Учитель музыки - Алексей Притуляк 14 стр.


- Нет, я слышала, - отвечала его жена. - Как вам сказать, комиссар... особых странностей не было, человек как человек... По крайней мере, поначалу, - добавила она. - Как я уже сказала, первое впечатление о господине Скуле сложилось у нас с мужем самое хорошее.

- Поначалу, - подчеркнул комиссар. - А потом?

- Потом мы стали замечать, что господин Скуле... Ну, в общем, ничего необычного не было, ведь любой человек на собеседовании с потенциальным работодателем стремится показать себя с самой лучшей стороны, не так ли? А спустя время, когда работа получена и он немного освоился в новой ситуации, нередко случается так, что... Я думаю, вы меня понимаете. Ничего странного или отталкивающего в господине Скуле нам не открылось, но порой нас задевала некоторая его... фамильярность, да, и... он словно чего-то ждал от нас.

- Чего-то ждал? Что вы имеете в виду?

- Я не смогу объяснить, комиссар, - покачала головой Хельга. - В общем, нам казалось, что он считает нас, особенно мужа, чем-то обязанным ему. Может быть, это было обманчивым впечатлением, я не хотела бы акцентировать на нём ваше внимание.

- Понимаю, - кивнул Йереми Вальхоф. - Между ним и вашем мужем Витлавом Эриксоном были напряжённые отношения?
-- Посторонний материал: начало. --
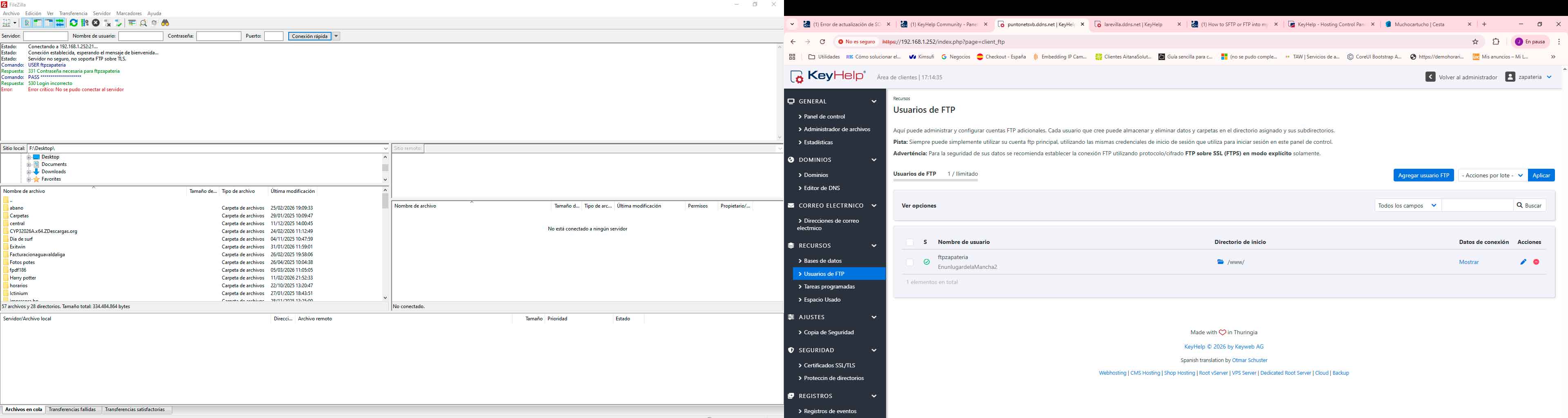Expand the 'Todos los campos' filter dropdown
This screenshot has height=418, width=1568.
click(1407, 206)
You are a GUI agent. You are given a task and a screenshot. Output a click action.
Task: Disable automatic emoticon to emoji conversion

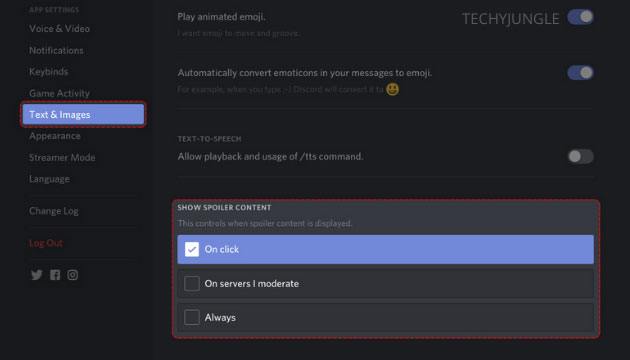(x=580, y=73)
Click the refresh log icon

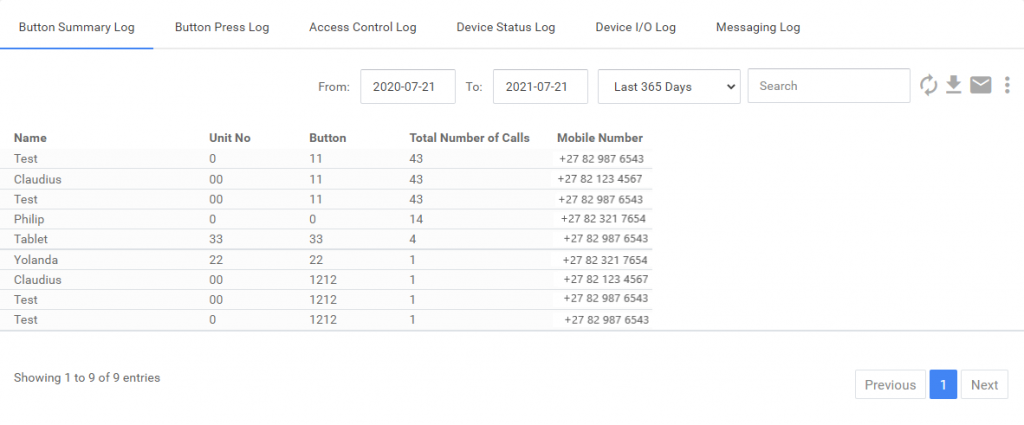click(x=929, y=86)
- Не то чтобы напряжённые... Но в последнее время Витлав предлагал мне отказаться от услуг господина Скуле.

- Почему? Чем он это аргументировал?

- Он говорил, что учитель, господин Скуле, кажется ему... что он немного не в себе.
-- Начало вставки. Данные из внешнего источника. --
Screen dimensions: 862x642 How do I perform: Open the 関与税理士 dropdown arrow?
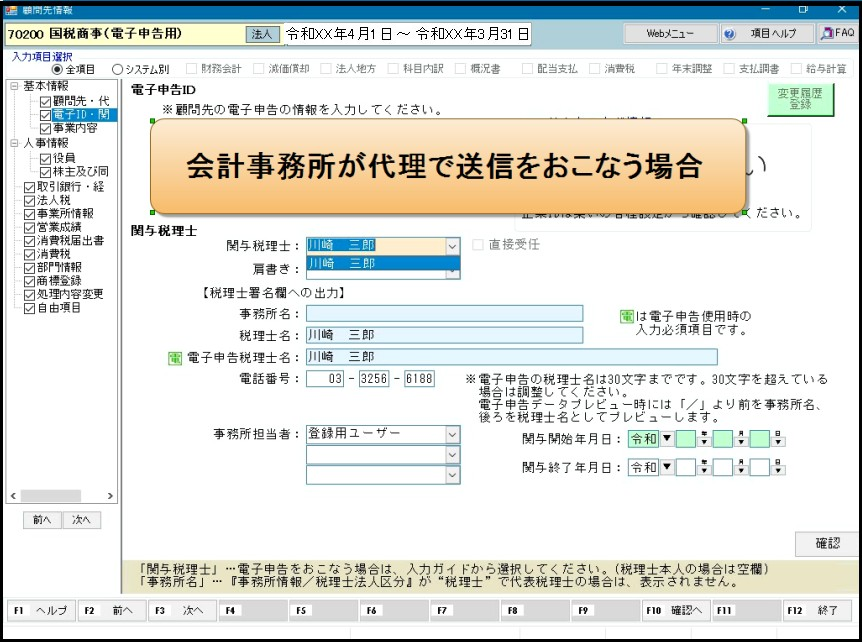pyautogui.click(x=452, y=245)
- В чём это выражалось, ваш муж не пояснял? - комиссар вцепился в Хельгу взглядом, губы его поджались, сложились в тонкую линию.

- Да я и сама была этому свидетельницей... - сказала Хельга. - Дело в том, что господин учитель несколько раз говорил, что завидует моему мужу.

- Завидует Витлаву Эриксону? В чём?

- Он говорил, что мужу повезло: у него хорошая работа, прекрасная жена, замечательная квартира, много денег, а главное... главное, говорил он, что у него прекрасное имя - Витлав Эриксон. В то время как сам господин учитель живёт в бедности, в ужасных условиях, вынужден сожительствовать с проституткой и носит...

- Простите, - перебил комиссар, - простите фру Эриксон... Он так прямо и заявлял, что вынужден сожительствовать с проституткой?

- Да, - Хельга покраснела. - Я передала дословно.

- Понятно, продолжайте.

- Вот... - замешкалась сбитая с толка Хельга. - И он говорил...

- Вы сказали "вынужден сожительствовать с проституткой и носит..." - подсказал сержант, который за столом в углу стучал по клавишам компьютера, протоколируя допрос.

- Спасибо, - повернулась к нему Хельга. - Да, он говорил, что вынужден носить такую безобразную фамилию - Скуле, Якоб Скуле. И пару раз он предлагал мужу поменяться местами.

- Поменяться местами? Он так шутил?

- Нам казалось, что он говорит это совершенно серьёзно, госодин комиссар. По крайней мере, вид у него был соответствующий. Вид был серьёзный и... и немного странный. У него так горели при этом глаза, что мне становилось не по себе. А ещё, когда мужа не бывало дома, случалось, что господин учитель, он... он позволял себе...

- Он домогался вас? - подсказал комиссар.

- Домогался?.. - вздрогнула Хельга. - Ну... что-то в этом роде, да, можно это назвать и так...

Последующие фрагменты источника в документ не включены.